* Work to be completed:
The line containing "The image size is (586, 392)." marks where copying starts, so set down that line and each one after it exactly, through the end of the records.

(Dataset items)
BEGIN

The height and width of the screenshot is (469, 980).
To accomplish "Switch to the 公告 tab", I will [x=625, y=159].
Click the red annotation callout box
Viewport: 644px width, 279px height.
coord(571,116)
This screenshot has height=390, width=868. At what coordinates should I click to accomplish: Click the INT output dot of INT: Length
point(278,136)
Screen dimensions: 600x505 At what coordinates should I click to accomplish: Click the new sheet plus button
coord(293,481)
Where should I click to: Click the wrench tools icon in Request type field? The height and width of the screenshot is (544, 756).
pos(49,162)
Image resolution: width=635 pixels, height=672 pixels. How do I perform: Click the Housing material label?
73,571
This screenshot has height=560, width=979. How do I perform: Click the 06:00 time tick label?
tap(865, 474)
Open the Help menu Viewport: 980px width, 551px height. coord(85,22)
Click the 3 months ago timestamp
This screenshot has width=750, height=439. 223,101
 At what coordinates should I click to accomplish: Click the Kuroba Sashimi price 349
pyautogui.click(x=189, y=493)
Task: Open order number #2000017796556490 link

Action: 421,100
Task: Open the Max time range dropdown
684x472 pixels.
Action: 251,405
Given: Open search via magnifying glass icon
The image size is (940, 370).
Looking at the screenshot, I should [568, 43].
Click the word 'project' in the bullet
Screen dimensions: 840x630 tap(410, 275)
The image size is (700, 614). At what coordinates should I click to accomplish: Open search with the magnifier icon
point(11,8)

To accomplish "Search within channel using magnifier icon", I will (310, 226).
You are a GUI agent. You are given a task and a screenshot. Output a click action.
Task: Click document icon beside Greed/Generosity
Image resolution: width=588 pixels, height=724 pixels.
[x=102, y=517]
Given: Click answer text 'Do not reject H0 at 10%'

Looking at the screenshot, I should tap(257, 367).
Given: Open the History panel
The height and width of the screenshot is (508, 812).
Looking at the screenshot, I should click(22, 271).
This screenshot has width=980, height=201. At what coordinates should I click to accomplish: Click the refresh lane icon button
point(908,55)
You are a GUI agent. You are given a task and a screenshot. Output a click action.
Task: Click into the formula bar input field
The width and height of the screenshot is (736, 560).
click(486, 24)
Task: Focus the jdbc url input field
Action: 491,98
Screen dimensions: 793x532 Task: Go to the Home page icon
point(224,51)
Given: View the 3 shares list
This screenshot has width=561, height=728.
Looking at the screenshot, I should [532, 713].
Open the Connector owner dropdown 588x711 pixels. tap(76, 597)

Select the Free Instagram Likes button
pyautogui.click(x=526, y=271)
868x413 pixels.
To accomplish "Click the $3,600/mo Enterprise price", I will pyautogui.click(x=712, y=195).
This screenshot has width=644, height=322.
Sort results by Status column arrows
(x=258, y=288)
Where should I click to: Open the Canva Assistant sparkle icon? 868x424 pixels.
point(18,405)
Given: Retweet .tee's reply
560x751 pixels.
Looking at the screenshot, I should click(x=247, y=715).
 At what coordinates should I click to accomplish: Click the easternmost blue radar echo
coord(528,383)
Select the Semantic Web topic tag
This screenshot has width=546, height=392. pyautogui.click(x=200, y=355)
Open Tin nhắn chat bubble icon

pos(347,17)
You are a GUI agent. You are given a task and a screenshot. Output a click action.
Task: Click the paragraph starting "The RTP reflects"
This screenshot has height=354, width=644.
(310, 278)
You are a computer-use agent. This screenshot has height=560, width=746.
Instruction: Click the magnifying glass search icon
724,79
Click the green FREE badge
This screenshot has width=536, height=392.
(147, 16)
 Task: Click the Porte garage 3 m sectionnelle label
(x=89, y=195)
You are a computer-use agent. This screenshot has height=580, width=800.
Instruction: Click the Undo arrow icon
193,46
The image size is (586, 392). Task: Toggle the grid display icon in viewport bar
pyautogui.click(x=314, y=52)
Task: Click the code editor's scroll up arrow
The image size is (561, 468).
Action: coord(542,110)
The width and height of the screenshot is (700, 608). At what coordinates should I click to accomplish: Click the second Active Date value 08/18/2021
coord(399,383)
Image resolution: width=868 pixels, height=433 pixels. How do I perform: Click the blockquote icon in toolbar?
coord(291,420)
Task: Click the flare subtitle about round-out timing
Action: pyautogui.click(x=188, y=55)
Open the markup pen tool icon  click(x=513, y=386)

END

* Task answer:
The image size is (586, 392). Task: Toggle the grid display icon in viewport bar
pyautogui.click(x=314, y=52)
Task: Click the code editor's scroll up arrow
The image size is (561, 468).
Action: coord(542,110)
The width and height of the screenshot is (700, 608). At what coordinates should I click to accomplish: Click the second Active Date value 08/18/2021
coord(399,383)
Image resolution: width=868 pixels, height=433 pixels. How do I perform: Click the blockquote icon in toolbar?
coord(291,420)
Task: Click the flare subtitle about round-out timing
Action: pyautogui.click(x=188, y=55)
Open the markup pen tool icon  click(x=513, y=386)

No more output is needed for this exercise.